Lasciar passare la tempesta, tra disillusioni e proposte di riforma del WTO
In questa turbolenza globale si possono individuare alcune prospettive, sullo sfondo della notevole capacità di tenuta del commercio internazionale nel primo semestre di quest’anno, corrispondente all’annuncio delle tariffe “reciproche” di Trump. Secondo l’Unctad, gli scambi globali sono aumentati di 300 miliardi di dollari nello stesso periodo. Si tenta di superare lo stallo di Ginevra.
Von der Leyen ha proposto agli 11 Paesi dell’accordo di partenariato CPTPP (Comprehensive and Progressive Agreement for Trans-Pacific Partnership) – da cui la prima Amministrazione Trump si era già ritirata nel 2016 – di elaborare proposte comuni per una riforma. Si è anche dibattuta l’idea di un nuovo accordo commerciale, una sorta di alternativa o “sostituto” del WTO, ma senza gli Stati Uniti, che avrebbe una forza economica e un’ampiezza dell’area di libero scambio sufficienti da imporsi e preoccupare grandi potenze con intenzioni coercitive. Sarebbe una soluzione negoziata esterna al WTO.

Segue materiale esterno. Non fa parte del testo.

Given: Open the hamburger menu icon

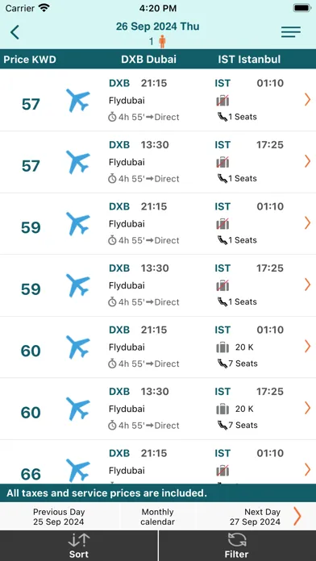Looking at the screenshot, I should click(x=290, y=32).
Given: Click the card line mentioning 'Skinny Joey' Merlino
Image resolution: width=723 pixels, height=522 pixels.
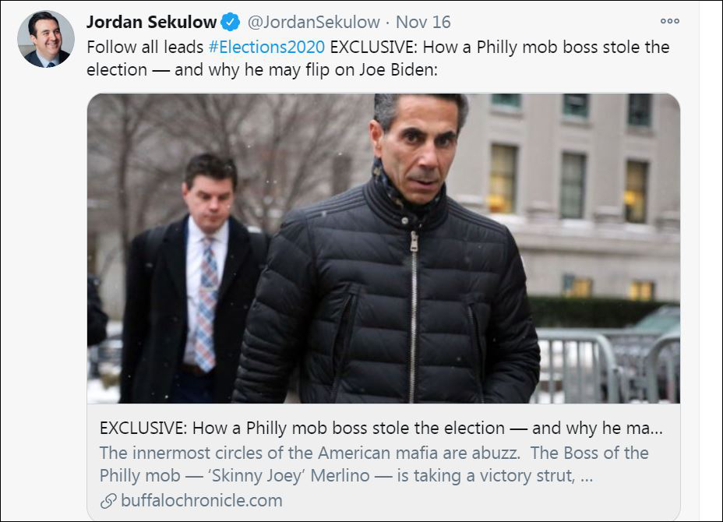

I Paesi firmatari del WTO, alla sua ultima Conferenza Ministeriale del 2024, hanno ribadito l’impegno prioritario per una riforma di meccanismi e procedure per superare l’impasse, ripristinando un sistema di risoluzione delle controversie che funzioni pienamente e correttamente, senza tuttavia trovare un consenso. L’attività è proseguita in luglio con un secondo round di consultazioni informali coordinate dal Facilitator for WTO Reform e dal WTO General Council. Ma c’è disaccordo perfino sul significato di WTO reform. È una situazione in cui tra i Paesi rimane un sostanziale disaccordo sui temi di fondo del WTO, insieme alla percezione che questo non costituisca una soluzione ai problemi del commercio, e alla disillusione e perdita di fiducia nel multilateralismo. Per superare questa sfiducia viene auspicato dal Facilitator un cambio culturale e di comportamento.
In questo quadro è degno di nota l’importante passo avanti per la rimozione di un ostacolo alla riforma del WTO: il premier cinese Li Qiang ha annunciato, a margine dell’Assemblea Generale dell’ONU, la rinuncia, riguardo ai negoziati per la riforma, al “trattamento speciale e differenziato” in quanto paese in sviluppo, sempre osteggiato dagli USA. La decisione riflette le nuove realtà economiche e conferma l’impegno di Pechino per un sistema commerciale bilanciato ed equo.
Il Public Forum organizzato a settembre dal WTO ha avuto in agenda anche la riforma dell’Organizzazione, tema che coinvolge molti Paesi interessati a trovare una soluzione. I tempi saranno lenti, ma proseguono lungo un percorso mentre il WTO continua, bene o male, a funzionare, mentre incombe il rischio di passare da un sistema di regole multilaterali “rules-based” al ritorno a un sistema “powers-based” fondato sulla competizione tra grandi potenze.